Abortion, embryonic research
parallel Aztec human sacrifice: UK Catholic bishop
(from
LifeSiteNews)
Bishop Mark Davies. Diocese of Shrewsbury, UK
By Lisa
Bourne
May 15, 2015 (LifeSiteNews) - The culture of death in the West mirrors the declining
civilization of the Aztecs, with its widespread human sacrifice, a
Catholic bishop in Birmingham, England has said.
Aztec society and the western world
today has the belief that some human lives can be discarded, Shrewsbury Bishop Mark Davies told the UK’s Catholic Herald, while on a tour around the country
with an image of Our Lady of Guadalupe, considered the patron of unborn.
“We can see a resemblance with the
declining civilisation of the western world which in similar ways
sacrifices and discards the lives of millions of human beings in abortion;
in embryo experimentation and fertility treatments; and now threatens the
lives of those who pose the greatest financial burden – the sick and the
aged in assisted suicides and euthanasia,” the bishop said.
“We cannot regard any human life as
inferior to our own whether we meet them in the helpless refugee, the
unborn child or the abandoned elderly person.”
Bishop Davies has spoken in the past in support of the unborn and also in defense of natural marriage.

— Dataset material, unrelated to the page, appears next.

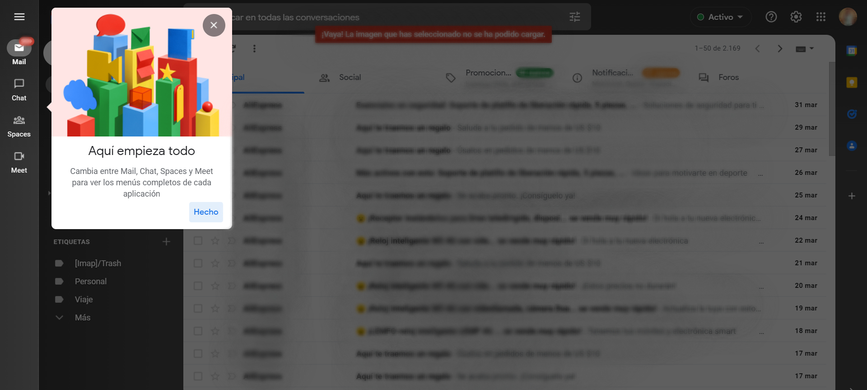
Task: Open the Google apps grid
Action: [x=820, y=17]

The bishop made his remarks at
Shrewsbury Cathedral before a relic image of Our Lady of Guadalupe, which was touched to the original tilma with the Our Lady of
Guadalupe image given to St. Juan Diego in Mexico by the Blessed Virgin
Mary in 1531 when she appeared to him. The apparition marked the end of
the human sacrifices and prompted the conversion of some ten million
native people to Christianity over the subsequent 10 years.
Bishop Davies recalled how the Aztec
culture had degraded life on an immeasurable scale.
"Today we welcome on pilgrimage
this replica image of the Virgin of Guadalupe so revered across the
Americas,” said Bishop Davies. “We glimpse Our Lady anew…in the way
she appeared amid a dying civilisation, the Aztec world, which had become
a culture of death which saw the well-being of society as being sustained
by the cruelty of human sacrifice on a vast scale.”
“We note that Mary always appears in history beside the
little ones, the poorest and most vulnerable. This image reminds us where
we should always expect to find her,” he said.